A genetic mutation may be involved

1.2 million people in France have Alzheimer’s disease Health insurance. It is the most common neurodegenerative disease in France and, like many diseases, it is important to diagnose it early. Early detection of the first symptoms as soon as possible will initiate treatment and this will slow the progression of the still incurable pathology. In fact, even today, scientists are still struggling to understand all the mechanisms and factors involved in Alzheimer’s disease and how to treat it. Recently, human genetic studies have identified a variant of the ABI3 gene that may be associated with an increased risk of developing Alzheimer’s disease. However, the ways in which ABI3 contributes to this are not yet known. To answer this question, the team of researchers wanted to determine whether loss of function of the ABI3 gene affects the pathological symptoms of Alzheimer’s disease, so it was possible to look at its role. Their results have just been published in the journal Science Advances.

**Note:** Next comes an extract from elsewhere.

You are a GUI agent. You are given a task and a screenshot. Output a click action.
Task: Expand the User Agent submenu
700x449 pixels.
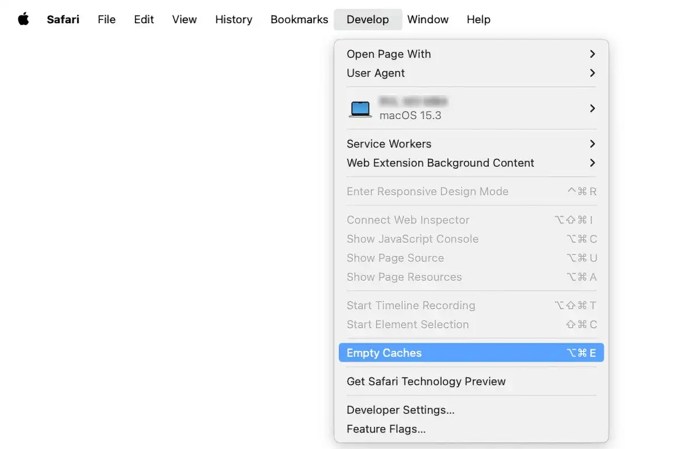[x=470, y=73]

ABI3 genetic mutation increases the risk of Alzheimer’s disease

“This study may provide additional information on understanding the key functions of microglia (Immune cells of the brain) Contributes to the disease and can also help identify new treatment goals“, Said Hande Karahan, one of the authors. To perform their work, the researchers analyzed genetic data from more than 85,000 individuals – less than half of whom are Alzheimer’s disease patients – who have a mutation in their ABI3 gene. In detail, scientists removed this ABI3 gene from the brains of mice. As a result, they observed an increase in the levels of amyloid plaques (substances) Forms around neurons and prevents them from functioning properly among other things) And signs of inflammation in the brain as well as synaptic dysfunction. All of these symptoms are associated with Alzheimer’s disease and memory impairment.

Without the ABI3 gene, the role of microglia is no longer guaranteed

Another observation of the researchers: the removal of the gene ABI3 Inhibits the movement of the microglia And reduces its clustering around the amyloid panels. The protective role of microglia is no longer guaranteed. “Our study provides the first functional evidence in vivo that loss of ABI3 function increases the risk of Alzheimer’s disease by promoting the accumulation of beta-amyloid proteins. (Causing amyloid plaques) And neuroinflammation“, Hande assured Karahan. So the researchers were able to understand why Patients with Genetic mutation The risk of developing ABI3 is high Alzheimer’s disease. Ultimately, they hope that this discovery and the following will lead to the development of new therapies and, perhaps, a cure for Alzheimer’s disease.